Twin pairs have similar immunotypes. Shown are interindividual distances (Euclidean distance on the top three LVs from PLS) between MZ twin pairs and DZ twin pairs, along with appropriate null models. The null models are constructed from randomly chosen pairs of individuals in the cohort restricted to a similar age distribution as exhibited by the MZ twin pairs or DZ twin pairs, respectively, as described in SI Materials and Methods, Twin Pair Immunotype Similarities Null Model.

Fig. S5.

Analysis of Stanford cohort metadata, related to Fig. 6. (A and B) Immunotypes of Individuals plotted (the first three LVs from PLS), with individuals colored black or orange to indicate (A) gender or (B) CMV serology.

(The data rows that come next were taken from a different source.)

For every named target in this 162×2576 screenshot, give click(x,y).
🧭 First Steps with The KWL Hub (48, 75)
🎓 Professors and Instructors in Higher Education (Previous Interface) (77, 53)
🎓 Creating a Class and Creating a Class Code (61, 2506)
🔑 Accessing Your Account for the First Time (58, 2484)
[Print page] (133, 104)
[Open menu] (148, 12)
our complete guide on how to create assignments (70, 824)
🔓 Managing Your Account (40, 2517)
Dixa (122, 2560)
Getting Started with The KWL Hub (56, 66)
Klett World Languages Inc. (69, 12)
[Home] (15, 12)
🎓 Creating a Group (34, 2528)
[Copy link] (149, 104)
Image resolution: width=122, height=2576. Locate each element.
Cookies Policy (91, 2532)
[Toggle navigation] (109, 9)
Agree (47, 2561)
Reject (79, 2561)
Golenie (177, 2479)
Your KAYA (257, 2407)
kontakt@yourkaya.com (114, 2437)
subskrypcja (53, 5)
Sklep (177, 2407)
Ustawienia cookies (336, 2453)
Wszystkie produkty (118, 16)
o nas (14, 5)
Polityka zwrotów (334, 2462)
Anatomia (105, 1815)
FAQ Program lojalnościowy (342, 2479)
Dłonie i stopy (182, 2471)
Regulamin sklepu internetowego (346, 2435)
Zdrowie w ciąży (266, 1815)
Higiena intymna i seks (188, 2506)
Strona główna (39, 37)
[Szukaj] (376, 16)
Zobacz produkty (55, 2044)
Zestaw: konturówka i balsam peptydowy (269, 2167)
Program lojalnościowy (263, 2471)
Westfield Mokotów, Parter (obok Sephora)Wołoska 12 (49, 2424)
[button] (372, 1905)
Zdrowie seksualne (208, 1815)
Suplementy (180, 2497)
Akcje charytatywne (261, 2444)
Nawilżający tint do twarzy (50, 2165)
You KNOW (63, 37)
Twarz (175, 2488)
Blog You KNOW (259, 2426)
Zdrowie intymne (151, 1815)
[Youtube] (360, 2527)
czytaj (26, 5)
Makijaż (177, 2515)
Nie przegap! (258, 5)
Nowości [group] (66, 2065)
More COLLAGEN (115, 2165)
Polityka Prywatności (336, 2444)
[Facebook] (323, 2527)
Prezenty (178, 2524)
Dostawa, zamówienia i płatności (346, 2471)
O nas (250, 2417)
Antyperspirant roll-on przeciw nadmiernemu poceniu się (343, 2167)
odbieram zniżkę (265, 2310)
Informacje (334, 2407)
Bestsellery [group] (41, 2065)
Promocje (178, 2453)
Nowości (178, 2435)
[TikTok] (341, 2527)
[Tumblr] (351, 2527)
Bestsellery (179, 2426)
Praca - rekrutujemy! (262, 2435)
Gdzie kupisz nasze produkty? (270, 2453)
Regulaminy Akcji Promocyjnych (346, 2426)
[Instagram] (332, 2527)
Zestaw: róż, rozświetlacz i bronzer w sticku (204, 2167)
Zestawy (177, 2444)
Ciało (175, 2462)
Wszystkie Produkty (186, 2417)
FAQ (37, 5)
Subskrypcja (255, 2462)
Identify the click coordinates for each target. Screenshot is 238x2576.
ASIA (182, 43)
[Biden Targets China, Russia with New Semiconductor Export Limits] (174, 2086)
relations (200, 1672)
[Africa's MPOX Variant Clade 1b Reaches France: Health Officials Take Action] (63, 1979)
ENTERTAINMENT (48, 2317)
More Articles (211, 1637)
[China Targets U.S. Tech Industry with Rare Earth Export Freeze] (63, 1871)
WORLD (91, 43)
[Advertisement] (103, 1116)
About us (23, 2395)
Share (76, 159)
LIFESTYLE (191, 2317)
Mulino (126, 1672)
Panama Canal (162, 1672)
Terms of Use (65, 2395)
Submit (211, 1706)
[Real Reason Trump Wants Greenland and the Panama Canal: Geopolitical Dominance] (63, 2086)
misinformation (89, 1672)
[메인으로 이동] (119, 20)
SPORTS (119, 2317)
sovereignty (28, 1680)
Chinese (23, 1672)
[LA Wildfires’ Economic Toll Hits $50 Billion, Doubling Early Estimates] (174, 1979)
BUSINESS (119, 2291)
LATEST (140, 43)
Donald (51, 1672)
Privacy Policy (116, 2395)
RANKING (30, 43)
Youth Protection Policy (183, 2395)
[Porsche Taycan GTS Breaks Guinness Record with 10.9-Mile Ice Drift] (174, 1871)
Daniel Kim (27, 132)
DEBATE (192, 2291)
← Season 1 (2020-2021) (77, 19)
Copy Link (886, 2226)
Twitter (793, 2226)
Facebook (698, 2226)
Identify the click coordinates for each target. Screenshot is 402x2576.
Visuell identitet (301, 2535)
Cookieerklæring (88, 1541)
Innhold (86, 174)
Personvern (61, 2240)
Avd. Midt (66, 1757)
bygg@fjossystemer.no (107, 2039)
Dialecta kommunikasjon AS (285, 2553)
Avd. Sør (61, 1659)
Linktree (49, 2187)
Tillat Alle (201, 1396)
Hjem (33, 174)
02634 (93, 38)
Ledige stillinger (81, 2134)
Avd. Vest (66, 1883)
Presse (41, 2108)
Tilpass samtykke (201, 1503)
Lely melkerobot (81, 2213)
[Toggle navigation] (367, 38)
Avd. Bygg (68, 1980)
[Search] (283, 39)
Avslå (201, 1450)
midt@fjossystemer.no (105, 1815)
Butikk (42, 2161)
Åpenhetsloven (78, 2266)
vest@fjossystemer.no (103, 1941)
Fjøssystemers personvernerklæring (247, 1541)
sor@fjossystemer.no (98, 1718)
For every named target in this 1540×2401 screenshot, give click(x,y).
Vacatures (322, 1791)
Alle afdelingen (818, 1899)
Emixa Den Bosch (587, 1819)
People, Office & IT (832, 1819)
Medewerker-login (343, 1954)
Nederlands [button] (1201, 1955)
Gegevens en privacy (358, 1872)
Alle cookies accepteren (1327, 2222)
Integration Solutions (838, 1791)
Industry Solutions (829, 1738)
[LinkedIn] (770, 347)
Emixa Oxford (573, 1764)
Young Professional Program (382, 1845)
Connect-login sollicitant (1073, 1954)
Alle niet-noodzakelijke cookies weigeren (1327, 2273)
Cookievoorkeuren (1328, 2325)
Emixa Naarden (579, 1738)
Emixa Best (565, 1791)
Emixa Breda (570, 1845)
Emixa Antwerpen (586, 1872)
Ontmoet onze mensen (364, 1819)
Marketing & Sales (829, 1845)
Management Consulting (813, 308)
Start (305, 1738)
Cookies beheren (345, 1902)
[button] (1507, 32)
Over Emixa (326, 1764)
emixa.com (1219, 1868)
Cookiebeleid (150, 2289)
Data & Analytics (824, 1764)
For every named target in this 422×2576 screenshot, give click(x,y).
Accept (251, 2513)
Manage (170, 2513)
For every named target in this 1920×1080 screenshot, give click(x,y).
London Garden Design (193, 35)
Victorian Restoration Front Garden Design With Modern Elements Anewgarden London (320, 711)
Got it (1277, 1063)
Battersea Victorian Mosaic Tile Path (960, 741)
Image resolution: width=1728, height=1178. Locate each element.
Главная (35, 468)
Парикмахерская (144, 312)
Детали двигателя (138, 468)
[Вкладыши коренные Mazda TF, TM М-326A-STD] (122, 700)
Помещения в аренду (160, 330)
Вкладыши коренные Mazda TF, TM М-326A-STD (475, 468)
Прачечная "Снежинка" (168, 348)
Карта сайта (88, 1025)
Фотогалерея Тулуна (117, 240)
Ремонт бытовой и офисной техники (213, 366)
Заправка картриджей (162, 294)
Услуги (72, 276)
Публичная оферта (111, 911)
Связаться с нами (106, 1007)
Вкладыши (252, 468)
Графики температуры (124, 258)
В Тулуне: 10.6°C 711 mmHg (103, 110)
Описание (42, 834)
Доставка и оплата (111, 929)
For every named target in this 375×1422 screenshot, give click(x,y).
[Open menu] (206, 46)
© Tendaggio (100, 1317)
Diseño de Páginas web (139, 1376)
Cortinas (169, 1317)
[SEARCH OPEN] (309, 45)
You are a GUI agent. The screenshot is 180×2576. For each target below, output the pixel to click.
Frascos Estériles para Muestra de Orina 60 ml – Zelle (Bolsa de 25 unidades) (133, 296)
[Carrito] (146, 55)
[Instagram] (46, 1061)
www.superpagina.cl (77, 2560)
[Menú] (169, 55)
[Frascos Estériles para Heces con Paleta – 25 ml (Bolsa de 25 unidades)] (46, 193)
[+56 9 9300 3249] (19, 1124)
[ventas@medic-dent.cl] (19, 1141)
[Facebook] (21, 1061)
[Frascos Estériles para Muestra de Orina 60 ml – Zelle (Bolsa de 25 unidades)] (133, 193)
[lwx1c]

The plots contain grayscale “shadows” projected onto the LV1–LV2 plane to aid 3D visualization. (C) Spearman correlation between predicted and observed metadata using ridge (age) or logistic (gender/CMV) regression models trained using PLS LVs (median ± IQR). (D) PLS learning curves using immune cell composition alone, metadata alone, and both (median ± IQR).

Fig. 6.

HCMV seropositive individuals have immunotypes shifted toward that characteristic of older populations. (A) Individuals in the cohort are projected onto the immunological age axis (predicting age from the top three LVs) from Fig. 4A. The distributions of positions on this line are compared between HCMV seronegative and seropositive (circles and triangles, respectively) individuals for young and old (y and o, respectively) age groups defined at various age thresholds along the x axis (mean ± SD). Age thresholds were chosen as percentiles 10–90 in increments of 10 based on the ages of individuals in the Stanford cohort. Asterisks indicate statistical significance (P < 0.05 according to a two-tailed t test) between HCMV seropositive or seronegative individuals for the young (black) and old (orange) groups. (B) Schematic illustrating immunotypes, represented as a continuously distributed point cloud. An additional small cluster in purple indicates a hypothetical (as-yet undiscovered) disease-associated region of immunospace. Grayscale shadows are projected into the CV1–CV2 plane to aid 3D visualization. Arrows corresponding to age and HCMV serostatus emphasize that external factors exist that influence individuals’ immunotypes throughout their lifetime. The arrow from the disease-associated to the “healthy” region of immunospace represents the potential for the proposed immunotype framework to guide the development of novel therapies that modulate immunotypes in a desired direction (Fig. S5).